* **PROVIDED PASSAGE**
○ ○ ○ ○ ○

UNITED STATES

SECURITIES AND EXCHANGE COMMISSION

Washington, D.C. 20549

 

Form 6-K

 

REPORT OF FOREIGN PRIVATE ISSUER

PURSUANT TO RULE 13a-16 OR 15d-16 UNDER

THE SECURITIES EXCHANGE ACT OF 1934

 

For the month of September 2016

 


 

Commission File Number: 001-33853

 


 

CTRIP.COM INTERNATIONAL, LTD.

 

968 Jin Zhong Road

Shanghai 200335, People’s Republic of China

(Address of principal executive office)

 

Indicate by check mark whether the registrant files or will file annual reports under cover of Form 20-F or Form 40-F.

 

Form 20-F x         Form 40-F o

 

Indicate by check mark if the registrant is submitting the Form 6-K in paper as permitted by Regulation S-T Rule 101(b)(1): o

 

Indicate by check mark if the registrant is submitting the Form 6-K in paper as permitted by Regulation S-T Rule 101(b)(7): o

 

 

 



 

SIGNATURES

 

Pursuant to the requirements of the Securities Exchange Act of 1934, the registrant has duly caused this report to be signed on its behalf by the undersigned, thereunto duly authorized.

 

 

 

 

CTRIP.COM INTERNATIONAL, LTD.

 

 

 

 

 

 

 

 

 

By

:

/s/ Xiaofan Wang

 

 

Name

:

Xiaofan Wang

 

 

Title

:

Chief Financial Officer

 

 

Date:          September 6, 2016

 

2



 

EXHIBIT INDEX

 

Exhibit No.

 

Description

 

 

 

99.1

 

Press release

 

 

 

99.2

 

Press release

 

3


EXHIBIT 99.1

 

Ctrip.com International, Ltd. Announces Proposed Offering of 22,500,000 American Depositary Shares

 

SHANGHAI, September 6, 2016 — Ctrip.com International, Ltd. (Nasdaq: CTRP), a leading travel service provider of accommodation reservation, transportation ticketing, packaged tours and corporate travel management in China (“Ctrip” or the “Company”), today announced the commencement of the offering of 22,500,000 American depositary shares (the “ADSs”), each representing 0.125 of an ordinary share of the Company (the “ADS Offering”). The Company intends to grant the underwriters in the ADS Offering a 30-day option to purchase up to an additional 3,375,000 ADSs to cover over-allotments, if any.

 

The Company also commenced a concurrent offering of up to US$750 million in aggregate principal aggregate principal amount of convertible senior notes due 2022 (the “Notes”) (the “Notes Offering”). The Company intends to grant the initial purchasers in the Notes Offering a 30-day option to purchase up to an additional US$112.5 million principal amount of the Notes solely to cover over-allotments, if any. The closing of the ADS Offering is not contingent upon the closing of the Notes Offering, and the closing of the Notes Offering is not contingent upon the closing of the ADS Offering. The offerings are subject to market conditions and other factors.

○ ○ ○ ○ ○

* **RAW DATA**

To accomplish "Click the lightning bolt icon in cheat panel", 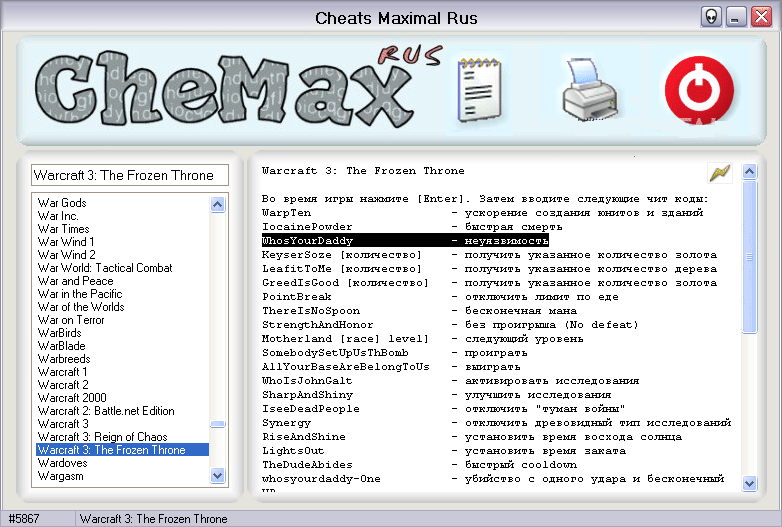I will pos(720,173).
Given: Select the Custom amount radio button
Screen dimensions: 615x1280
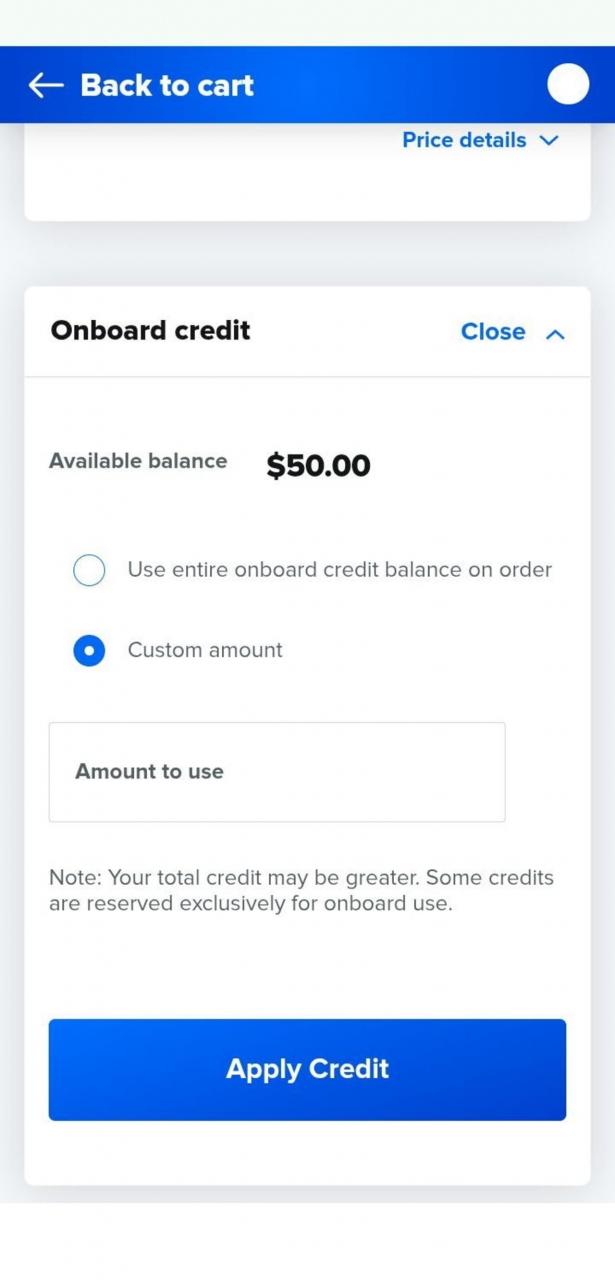Looking at the screenshot, I should click(x=89, y=651).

○ ○ ○ ○ ○

Decide whether each statement below agrees with the Ctrip Form 6-K filing, answering yes or no and quoting the deciding words: (a) each ADS represents 0.125 of an ordinary share of the Company; (b) the closing of the ADS Offering depends on the closing of the Notes Offering; (c) the convertible senior notes are due 2025.

* **EXERCISE ANSWER**
(a) Yes: "each representing 0.125 of an ordinary share of the Company"
(b) No: "The closing of the ADS Offering is not contingent upon the closing of the Notes Offering"
(c) No: "convertible senior notes due 2022"